NPM: Not Much Performance

This blog is about how slow JavaScript is, and how certain maintainers have resorted to writing faster tools in Rust, Zig, and Golang, instead of JavaScript [1]. I find it ironic that NPM is being used distribute binary blobs given that NPM is a JavaScript ecosystem [2].

Here are a few examples:

SWC: A TypeScript/JavaScript compiler written in Rust
esbuild: A JavaScript bundler written in Golang
Parcel: Another JavaScript bundler written in Rust
Snappy: A fast compression library written with NAPI-RS (Rust)

Note how most of these are tooling focused: Most are targeted at compilers, which will be used by your bundlers, type-checkers, and transpilers (Vite is a popular example of this).

The reason we are seeing a emphasis on faster tooling is because these fast binaries serve no purpose to the end user: You can't deploy a Rust/Go/Zig binary to the user. Another reason is because NodeJS is still the primary server-side JavaScript framework: Frameworks like Deno and Bun have yet to take off, and catering to the largest audience, NodeJS, makes the most sense for most tool-makers. Lastly, there is a plethora of software on NPM, not all of which is supported in Deno/Bun.

Will There Be A Future Without JavaScript?

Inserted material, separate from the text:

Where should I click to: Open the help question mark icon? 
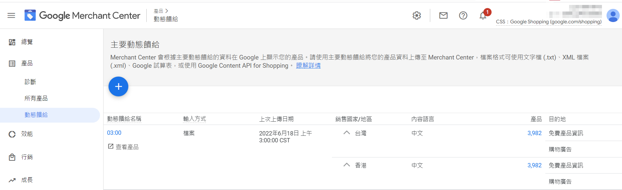463,15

Hardly. Some will say C, Java, Visual Basic, and FORTRAN are dead languages, but there is plenty of depended-on code written in these languages, and they won't be going away anytime soon [3].

Sometimes people don't care about performance, and (sometimes) that is fine! Worry about building good software that serves a purpose, don't make fast software that goes nowhere.

[1]: Yes, I know: JavaScript is a language. NodeJS is a runtime, and NPM is a package manager. They are often used together, but not all JavaScript code comes from NPM, and not all JavaScript is executed using NodeJS. Still, NodeJS remains the biggest framework out there, and that is the ecosystem I will be talking about today.

[2]: Also, some alarm bells should be going off at the thought of any ole' NPM package being able to plop a malicious executable on your machine. I don't know if there is any automated scanning of NPM packages, but I doubt there is.

[3]: C and Java will never die. C is used in more places then you might think, and Java is taught far and wide, and will never not be talked about. Until Kotlin takes over the world, perhaps.